# 96 maxima transmission question need hellp!



## tomsnismo44 (Feb 17, 2009)

i have a 1996 nissan maxima with a non locking 5 speed production date 8/95 im having a hard time finding a transmission for it and was wondering if i could put another maximas with a different year transmission in it as long as its non locking not sure what to do here just looking to either find a transmission online same year same tranny or pull one out of a different year
any help?
thankkkkkkks


----------



## Jeff (Oct 17, 2002)

Any transmissions from 95-99 can be used with no issue. You can also utilize the transmission from Infiniti I30's as well, same years.

I assume you are in Canada since you're referencing 'non-lock'...?


----------



## tomsnismo44 (Feb 17, 2009)

## EXERCISE BRIEF
Do these statements agree with the forum thread about the 1996 Maxima transmission? Answer yes or no for each and quote the words from the thread that decide it.
1. The car's production date is 8/95.
2. The reply says only a transmission from a 1996 Maxima will work.
3. The reply says a transmission from an Infiniti I30 of the same years can also be used.

## AVAILABLE DATA
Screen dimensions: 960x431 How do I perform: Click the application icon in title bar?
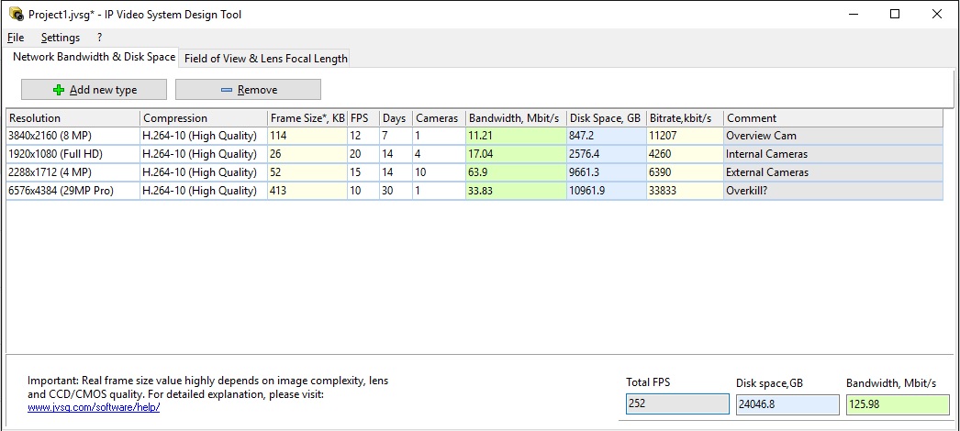(x=16, y=15)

## ANSWER FOR THIS EXERCISE
1. Yes: "production date 8/95"
2. No: "Any transmissions from 95-99 can be used with no issue."
3. Yes: "You can also utilize the transmission from Infiniti I30's as well, same years."